Political activism is powerful, but it has consequences. For participating in a four-month student strike against institutional racism at San Francisco State, I was denied my teaching credentials. A fight for better staffing at a medical center led to the loss of my job as a dialysis technician. With support from patients and my union, I won it back—but was later blacklisted after a strike that broke the union.

In need of a second income to support our three children, I turned to Muni. This was both political and personal for me—it paid a living wage with a pension. Since my husband, John, had worked there for 10 years, I felt I knew my way around, which gave me the confidence to do the job. PLP had members there because it was a strategic, powerful workforce that could—and did—shut the city down.

Driving a bus is hard and stressful. It led to health consequences—we attended many funerals of co-workers—but having a family to love and laugh with was a powerful antidote, although rotating shifts and long hours interfered.

Driving had a social side: We visited, traveled with, and celebrated with other Muni families. Our daughters attended school and birthday parties with children of our co-workers. Having three girls helped me to relate to my passengers: women negotiating strollers on the bus, young kids going alone to school, and even squabbling teens. I really felt that my passengers and I were more alike than different.

Muni had drivers from more than 40 countries. The workforce was often subject to racist and sexist attacks from the governing board and political forces to divert the anger of the passengers and justify budget cuts. Muni’s chronic budget shortfalls and resulting attacks on working conditions and passenger service were largely due to financial capitalists not paying their “fare” share into the transportation budget.

I and other members of PLP helped develop union caucuses inside the Transport Workers Union Local 250-A; we put out flyers that exposed the divide-and-conquer schemes of Muni’s management, city politicians, and their spokespeople. Solidarity developed among diverse workers as we realized we were all “brown” (the color of the Muni uniform) and all faced the same problems.

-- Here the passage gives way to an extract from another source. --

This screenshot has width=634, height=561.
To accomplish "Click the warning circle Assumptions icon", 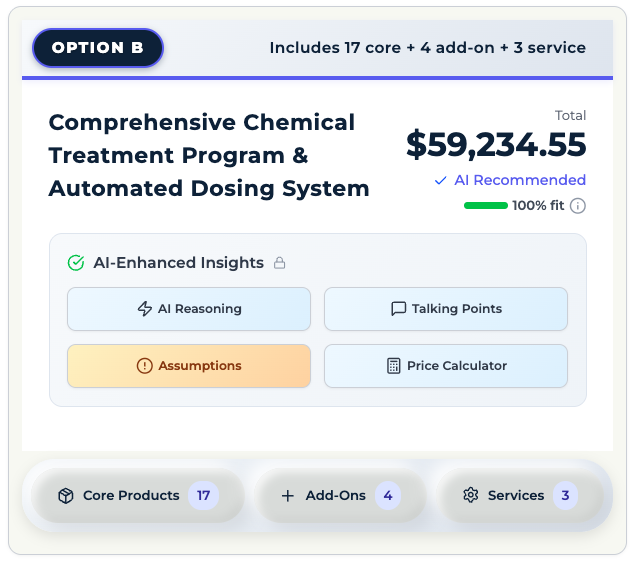I will pos(145,366).
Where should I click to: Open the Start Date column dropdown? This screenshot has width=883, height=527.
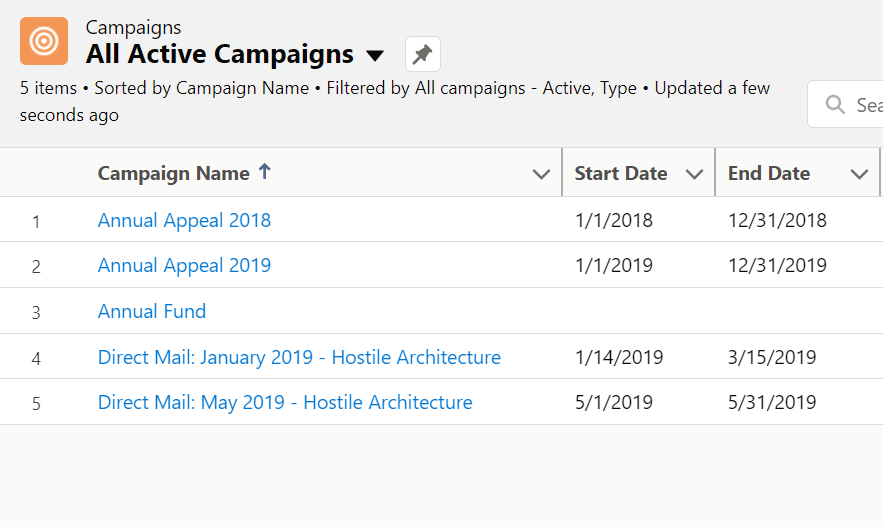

After more than a decade of retirement, my husband and I don’t miss the nightmare schedules and arbitrary management discipline, though we do miss the job’s social life and camaraderie. My experiences helped me to realize that working-class people will stand together across all kinds of differences. I learned that people could depend upon one another. And I found that if you are principled and have integrity, co-workers will support you—even if they don’t agree with your goal of communist revolution.